- Cover art
- Developer: Sunsoft
- Publisher: Sunsoft
- Series: Tel-Tel
- Platform: Sega Mega Drive
- Release: JP: October 21, 1990;
- Genre: Sports
- Modes: Single-player, multiplayer

= Tel-Tel Stadium =

1990 video game

Tel-Tel Stadium (ＴＥＬ・ＴＥＬスタジアム) is a Sega Mega Drive baseball video game released in 1990. Along with Tel-Tel Mahjong it is a part of the Tel-Tel series and the game allowed the players to play an online multiplayer through the Sega MegaModem and the Sega Net Work System, as well to play against computer opponents.

==Gameplay==

The batter is waiting for the pitcher to make his delivery.

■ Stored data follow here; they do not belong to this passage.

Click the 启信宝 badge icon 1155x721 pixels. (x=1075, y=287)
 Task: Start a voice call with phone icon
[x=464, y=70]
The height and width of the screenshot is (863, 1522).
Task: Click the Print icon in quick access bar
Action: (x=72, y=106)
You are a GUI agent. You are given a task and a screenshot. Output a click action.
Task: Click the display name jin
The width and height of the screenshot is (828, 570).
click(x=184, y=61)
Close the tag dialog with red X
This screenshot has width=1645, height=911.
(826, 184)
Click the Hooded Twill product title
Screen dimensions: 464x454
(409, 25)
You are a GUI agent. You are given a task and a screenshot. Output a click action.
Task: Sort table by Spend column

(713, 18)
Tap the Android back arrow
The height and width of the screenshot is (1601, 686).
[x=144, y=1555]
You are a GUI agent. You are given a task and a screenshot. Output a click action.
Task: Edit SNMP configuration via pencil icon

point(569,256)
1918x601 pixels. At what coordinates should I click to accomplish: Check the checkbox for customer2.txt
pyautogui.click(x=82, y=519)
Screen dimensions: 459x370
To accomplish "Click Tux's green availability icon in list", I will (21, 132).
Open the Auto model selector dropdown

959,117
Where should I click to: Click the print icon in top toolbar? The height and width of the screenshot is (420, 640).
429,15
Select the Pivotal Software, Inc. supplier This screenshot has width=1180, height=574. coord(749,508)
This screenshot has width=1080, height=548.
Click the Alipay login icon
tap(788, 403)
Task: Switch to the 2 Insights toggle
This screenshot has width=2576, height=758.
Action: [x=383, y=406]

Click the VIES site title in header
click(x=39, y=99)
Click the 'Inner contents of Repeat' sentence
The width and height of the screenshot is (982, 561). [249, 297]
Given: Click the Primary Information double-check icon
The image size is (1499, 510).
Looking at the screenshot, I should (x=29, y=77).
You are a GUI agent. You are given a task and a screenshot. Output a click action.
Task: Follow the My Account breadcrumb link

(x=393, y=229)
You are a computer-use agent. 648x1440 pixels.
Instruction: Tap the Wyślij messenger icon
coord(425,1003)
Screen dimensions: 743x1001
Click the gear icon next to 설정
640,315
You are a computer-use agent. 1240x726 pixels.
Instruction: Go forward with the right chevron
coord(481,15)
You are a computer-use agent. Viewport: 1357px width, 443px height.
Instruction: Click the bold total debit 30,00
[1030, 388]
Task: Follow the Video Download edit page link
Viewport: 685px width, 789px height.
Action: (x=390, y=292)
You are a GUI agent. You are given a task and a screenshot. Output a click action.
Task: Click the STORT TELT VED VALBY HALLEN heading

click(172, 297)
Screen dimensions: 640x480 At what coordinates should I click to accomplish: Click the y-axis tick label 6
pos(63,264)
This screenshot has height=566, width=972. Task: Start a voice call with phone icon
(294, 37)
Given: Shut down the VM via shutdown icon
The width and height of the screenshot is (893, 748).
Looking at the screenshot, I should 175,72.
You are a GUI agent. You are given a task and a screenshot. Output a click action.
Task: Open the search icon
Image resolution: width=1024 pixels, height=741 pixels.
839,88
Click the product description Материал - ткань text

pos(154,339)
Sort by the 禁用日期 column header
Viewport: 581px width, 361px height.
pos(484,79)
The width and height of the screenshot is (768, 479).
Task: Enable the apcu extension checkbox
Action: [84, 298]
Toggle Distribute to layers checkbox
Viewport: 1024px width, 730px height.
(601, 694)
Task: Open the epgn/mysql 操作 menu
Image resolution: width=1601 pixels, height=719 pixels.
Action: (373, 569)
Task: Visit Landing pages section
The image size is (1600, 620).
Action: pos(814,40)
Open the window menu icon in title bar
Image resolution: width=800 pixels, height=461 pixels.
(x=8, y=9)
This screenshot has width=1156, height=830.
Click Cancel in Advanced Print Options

The player becomes the coach as the individual players are not directly controlled. Instead, commands are given for pitching and batting; which may or may not be obeyed depending on the situation. The multiplayer mode is text-only while the single-player game has all the graphics in addition to the text. Thirty different teams are available in this game, with options ranging from actual Nippon Professional Baseball teams to little league baseball teams and even a team of professional wrestlers.

==Reception==
On release, Famitsu magazine scored the game a 26 out of 40.